We start off this week with a crime that occurred some place other than Arizona, a/k/a the place we do not mention, where the sports tragedy that did not happen did not take place. Far from the Super Bowl, which did not happen, a University of Missouri basketball player named Jason Horton was arrested this past weekend — and he may not be the last Tigers hoopster to enter the criminal-justice system as a result of recent weekend activities.

Horton and at least four other Missouri players were visiting a local Columbia nightclub called the Athena this past weekend when a melee broke out, involving, according to press reports, 20 to 30 people. During the course of that brawl, Tigers point guard Stefhon Hannah broke his jaw, though no one knows exactly how that happened. A 26-year-old man identified by police as “kitchen help” was also injured. That man suffered head and back injuries and was said to have been “punched repeatedly”; he identified Horton as his attacker, leading to the player’s arrest on Sunday for third-degree assault.

Missouri coach Mike Anderson acted swiftly, indefinitely suspending Horton and Hannah, plus senior players Darryl Butterfield and Marshall Brown, as well as junior Leo Lyons. The official reason given for the suspension was curfew violation, but it seems the university is afraid there’s more to the story. Police say more arrests are “likely.”

Come on now, beating up kitchen help? That’s beneath the dignity of a D-1 basketball player. At least try to find a police horse to punch first. Thirty points for Horton, and we’ll see about the rest . . .

Angry cougar
A weird-ass story came out of Washington this past week — one that I can pretty much guarantee we won’t have a repeat of any time soon. It seems Washington State free safety Xavier Hicks was pissed at roommate and teammate Grady Maxwell for leaving on Christmas break without paying the cable bill. When Maxwell returned from vacation, he found the cable shut off and, well, something not quite right with his contact lenses. They were larger than usual, and when he sniffed them, they smelled like rubbing alcohol. Why did they smell like rubbing alcohol? Because Hicks had put it in there, using it to replace his roommate’s contact-lens solution.

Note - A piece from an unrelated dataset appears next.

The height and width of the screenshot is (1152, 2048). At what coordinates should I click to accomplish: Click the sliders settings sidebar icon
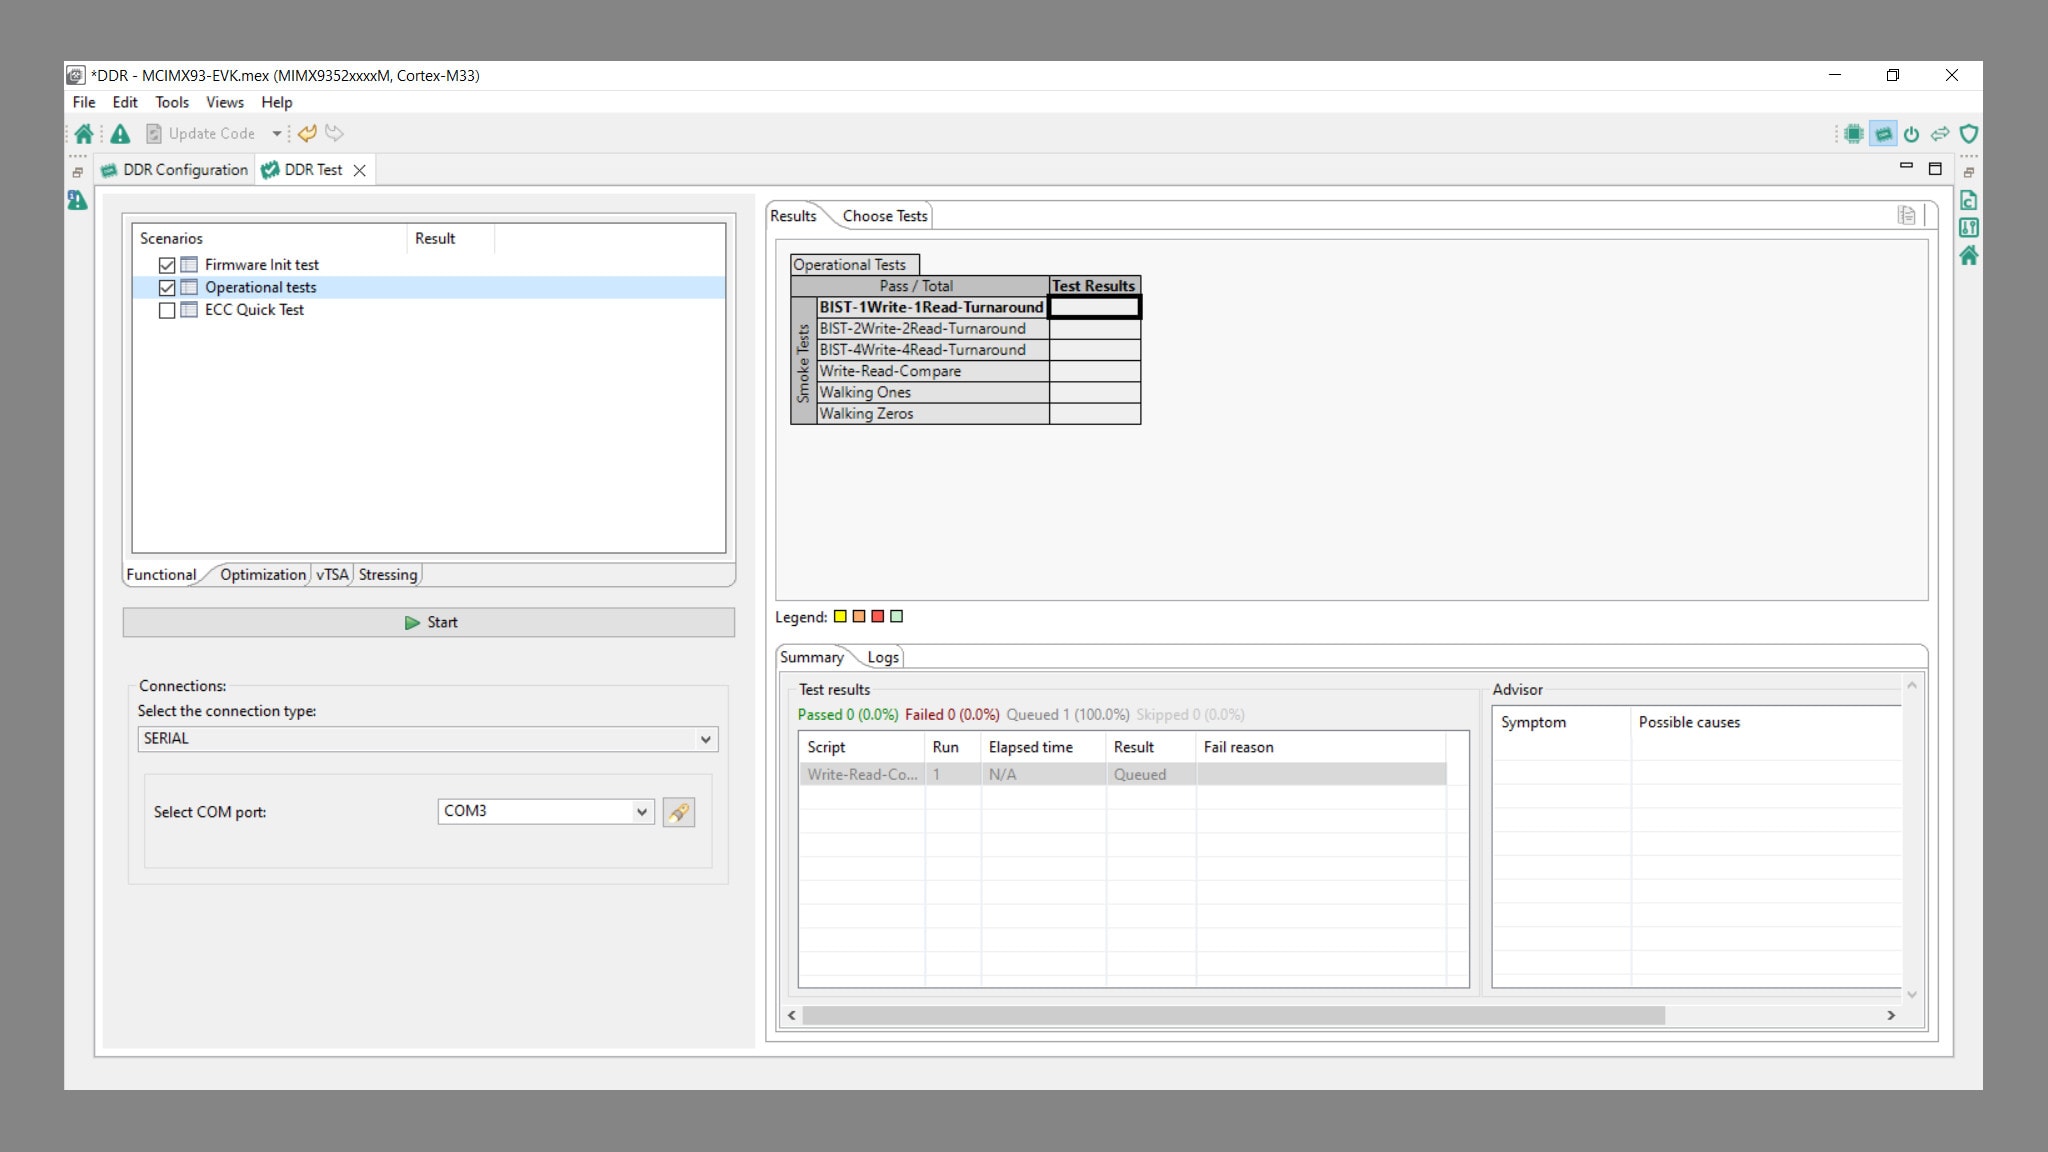(1968, 228)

When word of this got out, Hicks was arrested for second-degree assault. It seems putting rubbing alcohol on contact lenses can cause corneal abrasions and extreme pain. Maxwell was lucky he noticed the switch. Not long after Hicks got popped for that offense, it came out that he had also illegally used someone else’s credit card. He now faces charges for that, as well.

Uncool roommate behavior. Worse than Ben-Gay in the underpants. Twenty-two points for that one.

Minor investment
This next one’s not much of a crime, but so odd it commands mention. Randy Newsom, a double-A baseball pitcher in the Indians system (he last pitched for the Akron Aeros), got into a tiff with the SEC this past week for launching an unusual investment scam. Newsom offered to sell four percent of his future earnings for $50,000; investors could also buy shares in smaller chunks. The pitcher, who throws with a submarine style and had a 3.12 ERA this past year, had sold $36,000 worth of shares when the SEC — not the Southeastern Conference, you numb-skulls, but the federal Securities and Exchange Commission — made him stop.